Perhaps that's why Mahomes was more jazzed about a third-and-11 completion to Kelce that kept the chains moving than his long touchdown pass to Hill. It was a similar throw to one he'd missed earlier in the preseason, and it was evidence that he had learned his lesson.
"It was a harder throw and a little better spiral, too," he said, again smiling. "I mean, for me it's just about being efficient and scoring touchdowns to win games. You can have a big arm and that can help you out in games, but you need to be able to move the ball, convert on third down and score."
NOTES: The Chiefs released RB Charcandrick West on Wednesday. ... ILB Reggie Ragland (knee) hopes to make his preseason debut Saturday in Chicago. "That's the plan right now," he said. "We're going to take it day by day, but hopefully I'll be ready." ... SS Eric Berry (heel) <a title="Milan Lucic Jersey Kids" href="http://www.officialoilers.com/authentic-adidas-milan-lucic-jersey">Milan Lucic Jersey Kids</a> , OG Laurent Duvernay-Tardif (concussion), DT Allen Bailey (knee) and CB Steven Nelson (concussion) were held out of practice Wednesday.

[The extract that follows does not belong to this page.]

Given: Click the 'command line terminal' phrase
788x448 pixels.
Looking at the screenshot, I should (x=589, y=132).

Carson Wentz is trusting the process.
The Philadelphia Eagles quarterback didn't participate in 11-on-11 drills for the third straight practice for precautionary reasons after taking part the first three days.

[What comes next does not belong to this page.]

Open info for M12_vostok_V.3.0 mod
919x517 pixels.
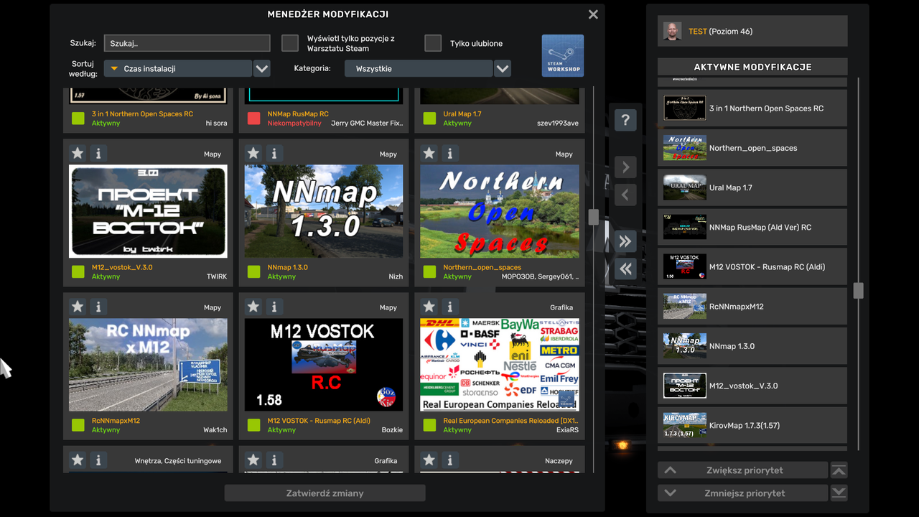[98, 152]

"Just have to listen to what the doctors and coaches are saying. Just trust that plan," Wentz said Wednesday.
Coach Doug Pederson emphasized that Wentz hasn't suffered any setbacks. He said he's encouraged by Wentz's recovery from surgery to repair a torn left ACL last December. Wentz again was on the field for the 7-on-7 portion of practice.

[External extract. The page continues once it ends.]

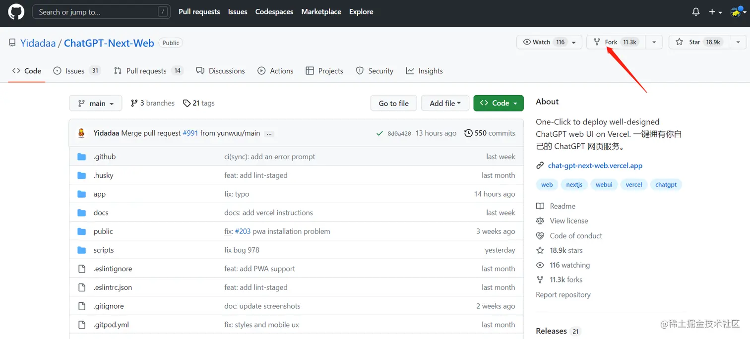Open the Add file dropdown
The width and height of the screenshot is (750, 339).
pos(445,103)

"I'm very encouraged with where he's at," Pederson said. "What I saw last week is enough to ease my mind. I don't need to see him in 11-on-11 drills right now. He's progressing extremely well. I don't want to subject him to any setback or anything like that. I want to keep him progressing and moving forward. Those couple of days that we had with him (last week) were very exciting, very encouraging for me."
Wentz said he feels great physically and understands that the medical staff wants to keep him in a controlled environment. He still hasn't been cleared for contact. His goal is to be ready for Week 1 when the defending Super Bowl champions host the Atlanta Falcons on Sept. 6.
"I'm sticking to my goal. Again, I can't say with 100 percent certainty it's going to be," Wentz said. "Ever since the injury, we've been saying it's a fluid process. Some days you're feeling better than other days. Could there be some change in plan? For sure. But this is part of the plan right now, so we're sticking to it."
Super Bowl MVP Nick Foles gives the Eagles no reason to rush Wentz.